Five Ways To Motivate Employees With Meaning
Breaking the Organization Free of Dysfunction
When we think creatively and “out of the box”, we break the mental bounds that constrain our ability to go beyond what we know today and build capabilities that were unimaginable just the day before.
Yet, innovation is not like creation. G-d creates something from nothing. Man builds on the ideas of those who came before us—this is incrementalism.
And doing so, we are able to go beyond our own individual human limitations.
Incrementalism is a force multiplier. It is like layering one new thought, one change, one innovation on top on another and another. With each incremental development, we as a society are able to go beyond those who came before us.
Of course, some innovations are more evolutionary and some more incredibly revolutionary, but for all there are influences that underpin their development and they are there even if we cannot readily see them.
In short though, we are constantly changing as a society and as individuals—for better or possibly, for worse.
In the introduction to the novel, The Prey, by Michael Crichton, the author talks about the how everything—“every living plant, insect, and animal species”--is constantly evolving and warns of the complexity, uncertainty, and possible dire consequences if we do not manage change responsibly.
““The notion that the world around us is continuously evolving is a platitude; we rarely grasp its full implications…The total system we call the biosphere is so complicated that we cannot know in advance the consequences of anything that we do.”
I think the point is that even if we can envision or test the consequences of innovation one, two, three or however many steps forward, we cannot know the limitless possible downstream effects of a change that we initiate.
Crichton states: Unfortunately, our species has demonstrated a striking lack of caution in the past. It is hard to imagine that we will behave differently in the future.”
We don’t have to look too far to see how we have irresponsibly used many innovations in our times, whether they be complex and risky investment instruments that have led to the current financial crisis, medical products that have had serious unintended side effects resulting in serious injury and fatalities, and of course our endless thirst for and usage of fossil fuels and the general disregard for our planet and the negative effects on our environment such as global warming and pollution to name just a couple.
Crichton warns that “sometime in the twenty-first century, our self-deluded recklessness will collide with our growing technological power.”
The warning is particularly apropos in light of the ever increasing rate of change enabled by and manifested in various technologies such as biotechnology, nanotechnology, nuclear technology and information technology.
With each new advance in our technological prowess come risks of these new tools getting away from us and causing harm.
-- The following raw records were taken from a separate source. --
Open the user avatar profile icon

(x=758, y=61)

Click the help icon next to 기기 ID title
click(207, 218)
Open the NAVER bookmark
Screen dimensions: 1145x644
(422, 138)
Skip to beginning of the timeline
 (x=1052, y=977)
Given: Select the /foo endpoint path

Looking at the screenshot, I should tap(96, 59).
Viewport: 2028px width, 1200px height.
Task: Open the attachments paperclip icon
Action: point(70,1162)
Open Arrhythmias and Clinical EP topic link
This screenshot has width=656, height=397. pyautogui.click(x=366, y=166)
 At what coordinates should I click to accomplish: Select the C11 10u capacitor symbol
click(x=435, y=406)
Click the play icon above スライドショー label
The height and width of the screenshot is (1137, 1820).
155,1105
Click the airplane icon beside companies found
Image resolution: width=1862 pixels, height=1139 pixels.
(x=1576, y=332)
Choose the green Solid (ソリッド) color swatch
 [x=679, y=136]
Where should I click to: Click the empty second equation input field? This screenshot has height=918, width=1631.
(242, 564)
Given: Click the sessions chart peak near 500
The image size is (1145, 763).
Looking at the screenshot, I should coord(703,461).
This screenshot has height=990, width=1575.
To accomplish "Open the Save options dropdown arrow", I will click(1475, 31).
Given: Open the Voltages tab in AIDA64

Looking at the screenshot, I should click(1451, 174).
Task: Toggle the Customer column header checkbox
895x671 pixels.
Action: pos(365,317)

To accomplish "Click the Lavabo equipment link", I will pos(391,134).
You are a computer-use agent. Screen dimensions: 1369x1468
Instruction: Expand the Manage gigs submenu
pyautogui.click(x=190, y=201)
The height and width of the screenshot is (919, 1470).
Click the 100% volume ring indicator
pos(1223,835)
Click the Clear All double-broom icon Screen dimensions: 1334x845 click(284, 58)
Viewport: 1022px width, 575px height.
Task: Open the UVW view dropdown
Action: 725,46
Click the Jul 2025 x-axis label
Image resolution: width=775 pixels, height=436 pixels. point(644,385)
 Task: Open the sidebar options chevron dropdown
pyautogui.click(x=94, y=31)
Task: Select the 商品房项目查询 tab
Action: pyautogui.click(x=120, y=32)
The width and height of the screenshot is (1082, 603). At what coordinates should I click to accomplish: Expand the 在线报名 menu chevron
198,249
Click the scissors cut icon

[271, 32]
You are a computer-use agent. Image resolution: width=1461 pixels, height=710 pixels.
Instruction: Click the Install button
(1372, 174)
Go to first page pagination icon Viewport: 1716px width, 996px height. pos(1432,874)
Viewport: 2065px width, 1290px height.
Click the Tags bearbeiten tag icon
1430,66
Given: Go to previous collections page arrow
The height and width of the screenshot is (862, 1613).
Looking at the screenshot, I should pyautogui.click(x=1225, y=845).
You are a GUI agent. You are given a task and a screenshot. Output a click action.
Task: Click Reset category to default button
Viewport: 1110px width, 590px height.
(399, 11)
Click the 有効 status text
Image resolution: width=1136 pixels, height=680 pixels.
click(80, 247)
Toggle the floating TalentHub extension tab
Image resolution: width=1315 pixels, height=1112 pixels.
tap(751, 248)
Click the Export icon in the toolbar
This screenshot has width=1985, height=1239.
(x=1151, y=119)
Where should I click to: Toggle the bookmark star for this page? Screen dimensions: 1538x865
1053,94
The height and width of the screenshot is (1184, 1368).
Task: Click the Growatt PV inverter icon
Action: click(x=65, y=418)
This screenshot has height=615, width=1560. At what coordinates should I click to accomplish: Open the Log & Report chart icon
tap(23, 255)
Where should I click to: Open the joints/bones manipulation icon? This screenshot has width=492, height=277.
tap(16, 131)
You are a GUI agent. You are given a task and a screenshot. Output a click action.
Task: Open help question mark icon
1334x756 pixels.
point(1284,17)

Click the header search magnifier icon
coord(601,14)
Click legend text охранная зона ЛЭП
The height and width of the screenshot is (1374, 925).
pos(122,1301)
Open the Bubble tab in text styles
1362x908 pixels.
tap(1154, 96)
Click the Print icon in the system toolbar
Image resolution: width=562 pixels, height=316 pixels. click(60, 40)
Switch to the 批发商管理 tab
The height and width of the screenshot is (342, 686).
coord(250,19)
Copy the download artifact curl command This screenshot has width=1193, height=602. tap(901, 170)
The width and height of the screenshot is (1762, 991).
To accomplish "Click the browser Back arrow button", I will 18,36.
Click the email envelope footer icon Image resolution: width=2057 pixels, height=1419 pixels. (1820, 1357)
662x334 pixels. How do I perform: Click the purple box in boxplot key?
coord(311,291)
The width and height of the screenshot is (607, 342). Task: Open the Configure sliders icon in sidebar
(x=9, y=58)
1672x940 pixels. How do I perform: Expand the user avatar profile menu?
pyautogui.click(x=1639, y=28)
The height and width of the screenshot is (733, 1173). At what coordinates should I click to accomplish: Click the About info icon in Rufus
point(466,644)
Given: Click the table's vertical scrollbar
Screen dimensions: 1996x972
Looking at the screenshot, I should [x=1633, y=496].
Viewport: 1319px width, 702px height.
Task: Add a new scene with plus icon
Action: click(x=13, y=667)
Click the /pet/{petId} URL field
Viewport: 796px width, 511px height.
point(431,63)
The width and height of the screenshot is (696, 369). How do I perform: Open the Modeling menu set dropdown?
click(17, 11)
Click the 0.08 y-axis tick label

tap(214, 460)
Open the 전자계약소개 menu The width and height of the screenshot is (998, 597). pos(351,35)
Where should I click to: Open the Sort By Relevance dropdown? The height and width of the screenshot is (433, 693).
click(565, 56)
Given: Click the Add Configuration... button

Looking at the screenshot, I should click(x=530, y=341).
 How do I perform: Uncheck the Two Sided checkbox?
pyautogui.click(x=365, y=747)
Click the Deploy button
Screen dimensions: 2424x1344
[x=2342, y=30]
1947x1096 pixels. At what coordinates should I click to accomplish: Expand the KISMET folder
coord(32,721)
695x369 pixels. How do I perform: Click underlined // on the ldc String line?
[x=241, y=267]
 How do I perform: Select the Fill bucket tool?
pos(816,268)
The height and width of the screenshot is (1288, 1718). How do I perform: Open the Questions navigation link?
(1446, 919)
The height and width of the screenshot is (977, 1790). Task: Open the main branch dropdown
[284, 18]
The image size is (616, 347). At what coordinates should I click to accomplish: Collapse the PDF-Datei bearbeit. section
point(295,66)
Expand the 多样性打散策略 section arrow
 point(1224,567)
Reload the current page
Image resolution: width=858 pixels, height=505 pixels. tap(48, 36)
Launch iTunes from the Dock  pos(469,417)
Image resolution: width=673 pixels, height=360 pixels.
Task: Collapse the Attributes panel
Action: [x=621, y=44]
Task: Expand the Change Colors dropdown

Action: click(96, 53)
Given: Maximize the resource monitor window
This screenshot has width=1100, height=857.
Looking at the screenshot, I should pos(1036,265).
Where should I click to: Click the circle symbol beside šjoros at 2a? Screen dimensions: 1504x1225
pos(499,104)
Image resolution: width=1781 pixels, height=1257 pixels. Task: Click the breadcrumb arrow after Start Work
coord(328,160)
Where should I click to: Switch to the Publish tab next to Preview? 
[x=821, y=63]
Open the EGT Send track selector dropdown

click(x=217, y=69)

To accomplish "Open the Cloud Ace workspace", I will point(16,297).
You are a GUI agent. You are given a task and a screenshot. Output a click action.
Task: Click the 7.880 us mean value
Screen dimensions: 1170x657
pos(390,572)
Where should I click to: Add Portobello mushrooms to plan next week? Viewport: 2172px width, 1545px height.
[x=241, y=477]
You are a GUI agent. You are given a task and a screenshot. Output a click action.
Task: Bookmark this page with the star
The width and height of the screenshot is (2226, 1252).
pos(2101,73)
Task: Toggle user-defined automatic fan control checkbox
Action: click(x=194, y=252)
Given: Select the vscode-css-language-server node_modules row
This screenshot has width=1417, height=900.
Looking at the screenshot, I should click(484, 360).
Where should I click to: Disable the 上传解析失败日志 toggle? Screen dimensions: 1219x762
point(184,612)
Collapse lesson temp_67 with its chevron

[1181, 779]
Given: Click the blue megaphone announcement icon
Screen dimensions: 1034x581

For example, nuclear technologies have provided weapons of mass destruction that we struggle to contain; biotechnology has stirred concerns in terms of cloning, mutations, and deadly pathogens; nanotechnology stirs fears of toxic microscopic organisms that can easily get into our bodies, and IT viruses and cyber warfare that threaten our world of bits and bytes as we have come to know and rely for just about every daily activity we are involved in.
The point is not for us to be scared into mental stasis and inaction, but to be cognizant of the potential for serious side effects of changes and to take appropriate safeguards to mitigate those.
Innovation is exciting but it can also be seriously scary. Therefore, we need to be brave and bold in our thinking and actions, but at the same time we need to be cautious and act responsibly.
What this means in real life is that when new ideas are introduced, we need to evaluate them carefully so that we understand the range of benefits and risks they pose.
While it is not very sexy to be the voice of caution, great leaders know how to encourage new thinking while reining in potentially dangerous consequences.